## [Exercise directions]
Copy exactly the lines of the material below that fall between the line with "Screen dimensions: 313x313" and the line with "The height and", both of those lines included; pictures stay out.

## [Available records]
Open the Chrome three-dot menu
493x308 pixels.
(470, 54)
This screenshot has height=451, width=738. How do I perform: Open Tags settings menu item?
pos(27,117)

* * *

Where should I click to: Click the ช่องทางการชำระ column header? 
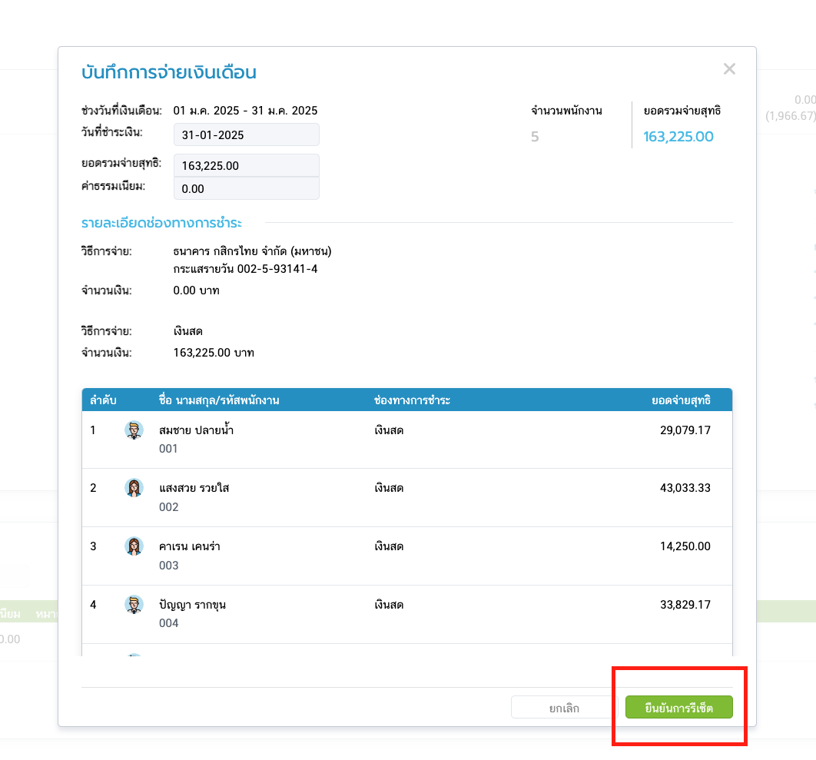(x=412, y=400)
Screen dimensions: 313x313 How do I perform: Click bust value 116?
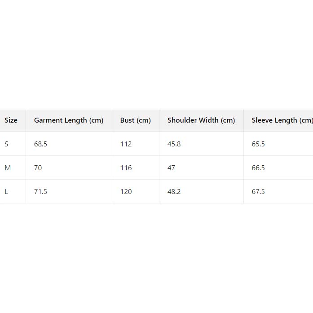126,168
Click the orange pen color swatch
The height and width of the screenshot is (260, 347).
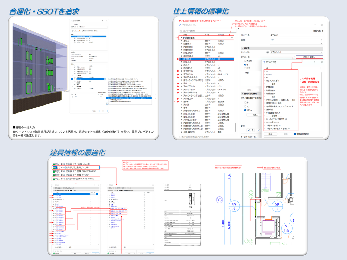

## [Result of the exercise]
Screen dimensions: 313x313 How do I perform: Click bust value 116?
126,168
Click the orange pen color swatch
The height and width of the screenshot is (260, 347).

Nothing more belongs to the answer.